Treatment
The cornerstone of therapy is reduction in immunosuppression. A recent surge in BKVN correlates with use of potent immunosuppressant drugs, such as tacrolimus and mycophenolate mofetil (MMF). Studies have not shown any correlation between BKVN and a single immunosuppressive agent but rather the overall immunosuppressive load.
- No guidelines or drug levels and doses exist for proper reduction of immunosuppressants in BKVN
- Most common methods:
- Withdrawal of MMF or tacrolimus
- Replacement of tacrolimus by cyclosporine
- Overall reduction of immunosuppressive load
- Some cyclosporine trough levels reported to be reduced to 100–150 ng/ml and tacrolimus levels reduced to 3–5 ng/ml
- Retrospective analysis of 67 patients concluded graft survival was similar between reduction and discontinuation of agents.

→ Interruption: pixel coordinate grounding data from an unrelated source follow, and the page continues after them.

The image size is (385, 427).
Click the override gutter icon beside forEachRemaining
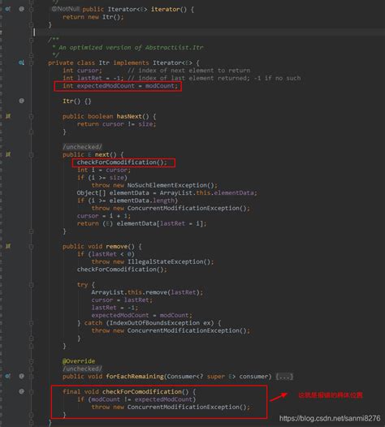click(8, 376)
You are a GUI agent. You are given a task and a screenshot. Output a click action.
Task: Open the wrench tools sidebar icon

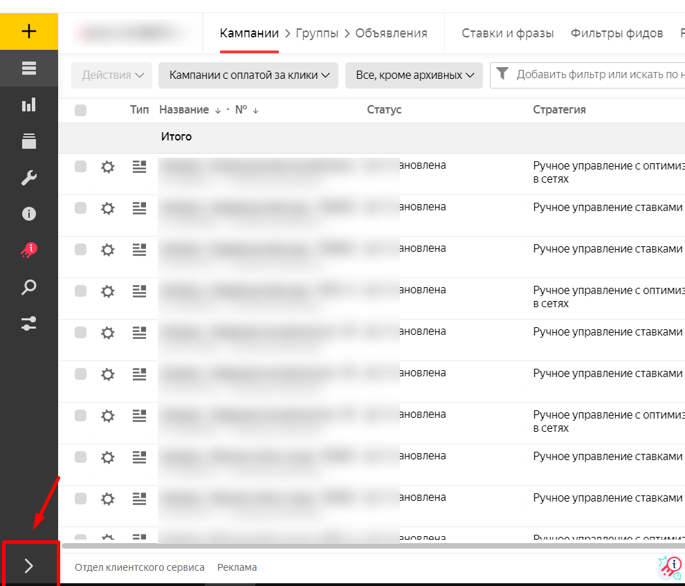(28, 178)
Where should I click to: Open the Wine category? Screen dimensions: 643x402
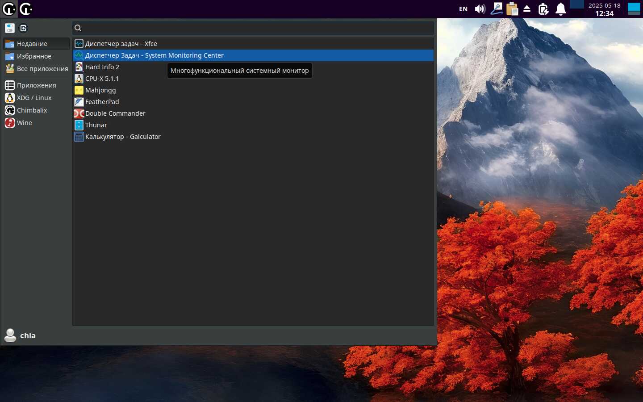click(x=24, y=123)
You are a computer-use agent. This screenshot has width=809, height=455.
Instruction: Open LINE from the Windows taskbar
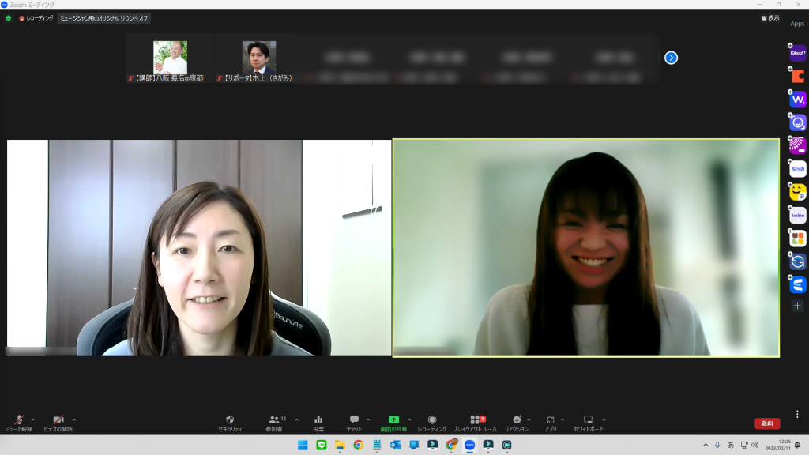[322, 445]
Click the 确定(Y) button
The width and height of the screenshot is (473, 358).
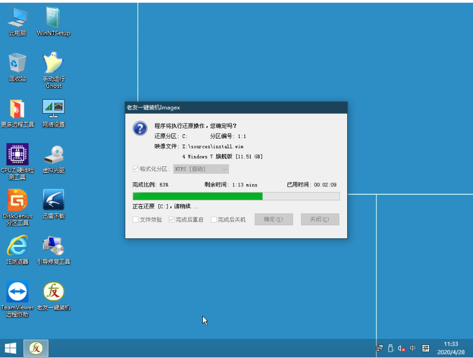pyautogui.click(x=273, y=219)
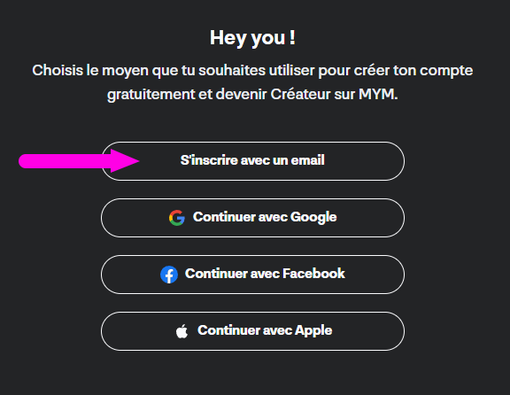
Task: Click the blue Facebook logo icon
Action: (x=169, y=275)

- Single center study showed renal allografts were preserved in 8/8 individuals managed with reduction in immunosuppression while graft loss occurred in 8/12 patients treated with an increase in therapy for what was thought to be organ rejection.
Other therapeutic options include Leflunomide, Cidofovir, IVIG, and the fluoroquinolones. Leflunomide is now generally accepted as the second treatment option behind reduction of immunosuppression.